Feelings of public outrage run high when it comes to issues like cyber-bullying, hate mail and insults, as was recently the case with iShareGossip, a German site where students could anonymously insult their fellow students. Some time ago, a site called Rotten Neighbor triggered similar feelings of outrage. It enabled people to take their neighborhood disputes online. Of course, those who unloaded their vicious remarks on the site remained anonymous, while the victims of their abusive language were clearly identified.
Last autumn Axel Fischer, a member of Germany's conservative Christian Democratic Union (CDU) and the chairman of the parliamentary commission on "Internet and Digital Society," called for a "ban on disguises" in the virtual world, at least for forums with political voting options, as he clarified after a storm of protest from the online community. Then Interior Minister Thomas de Maizière (CDU) also addressed the issue several times, saying that "limitless anonymity" should not exist on the Internet, where the authorities must be able to identity people who break the law.
De Maizière also launched two projects intended to facilitate secure identification on the Internet -- albeit on a voluntary basis at first -- the supposedly tamper-proof digital mail system "De-Mail" and the new identity card.
But in the anarchic world of the Internet is it even possible to implement a large-scale, binding identification requirement?

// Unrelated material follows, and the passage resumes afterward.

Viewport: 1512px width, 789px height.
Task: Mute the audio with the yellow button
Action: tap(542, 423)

A look at events in South Korea offers some answers to this question.
Ironically, this journey has led to more surveillance in the Asian country, where the Internet euphoria is among the most rampant in the world. In 2008, the 39-year-old Korean actress Choi Jin-sil was bombarded with hateful tirades online. No longer able to bear the attacks, she hung herself.
The nation was shocked. The conservative government reacted with the broader application of a law originally created only for election campaigns. Under the "Real Name Verification Law" anyone who wishes to post comments or videos online must identify themselves with their "resident registration number," a 13-digit unique identifier issued by the government.

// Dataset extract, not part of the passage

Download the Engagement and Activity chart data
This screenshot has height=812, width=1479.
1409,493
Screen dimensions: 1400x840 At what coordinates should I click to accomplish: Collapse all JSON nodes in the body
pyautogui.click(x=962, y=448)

A Civilizing Effect Currently the law applies only to websites with more than 100,000 users per day. Some website operators are probably quite pleased with the regulation, because the real names of customers are extremely valuable in the advertising industry.
Media researcher Daegon Cho of the US-based Carnegie Mellon University wanted to know what lessons could be learned from the Korean experiment. Does the constraint of having to reveal one's true identity online have a moderating effect on the Internet community?

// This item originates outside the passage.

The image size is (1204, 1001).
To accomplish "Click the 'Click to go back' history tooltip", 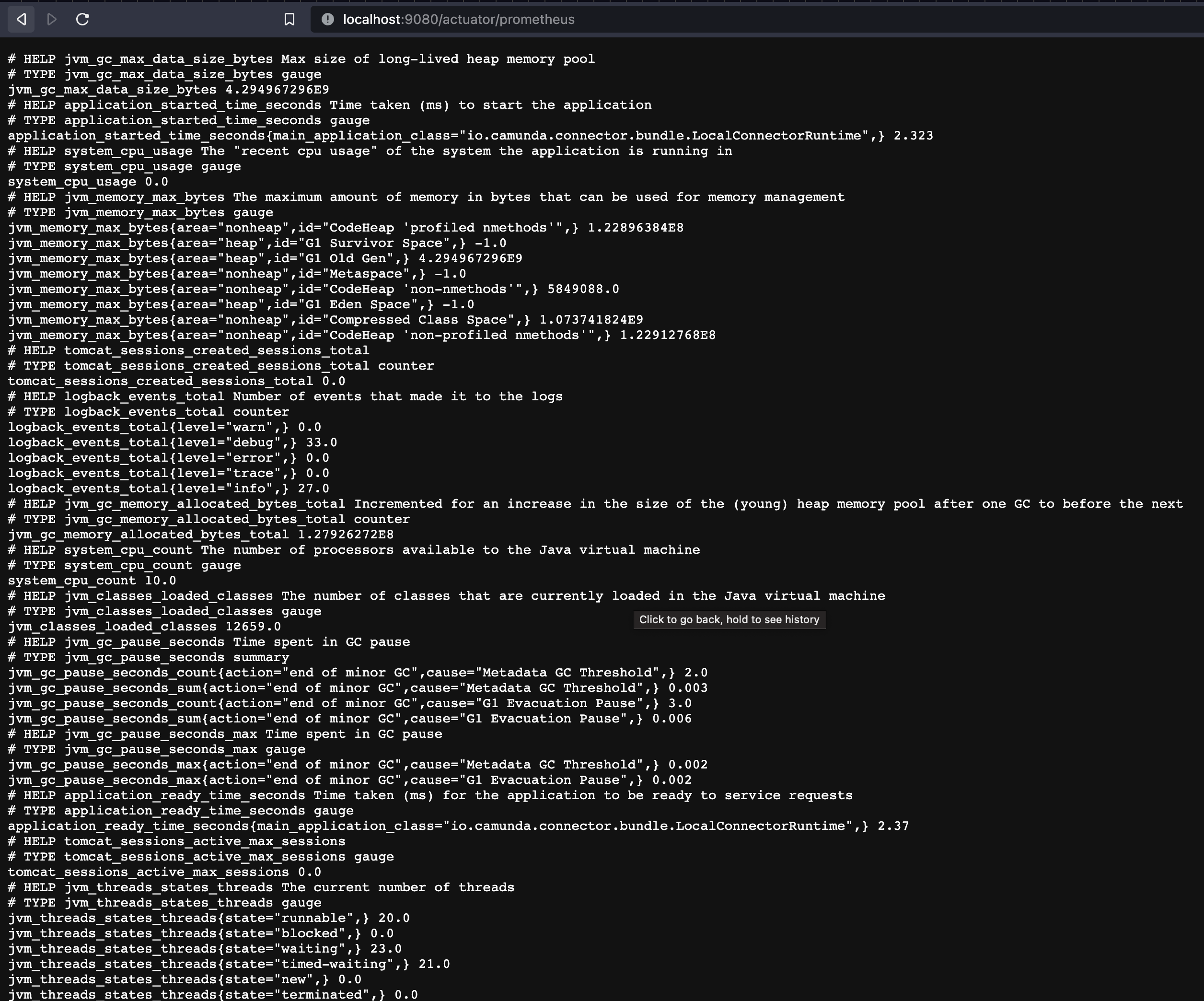I will pyautogui.click(x=729, y=620).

It does, as Cho discovered. The Identification Law has a civilizing effect on the Internet's verbal offenders -- though only in moderation. Those who rarely post comments online were especially likely to temper their emotions. In this group, the number of comments containing "swear words and anti-normative expressions" fell from 27 to 20 percent. Nevertheless, the majority of troublemakers continued to swear without restraint under their real names. Besides, instructions for circumventing identification requirements have been available online for some time, and when in doubt, troublemakers can always use foreign servers.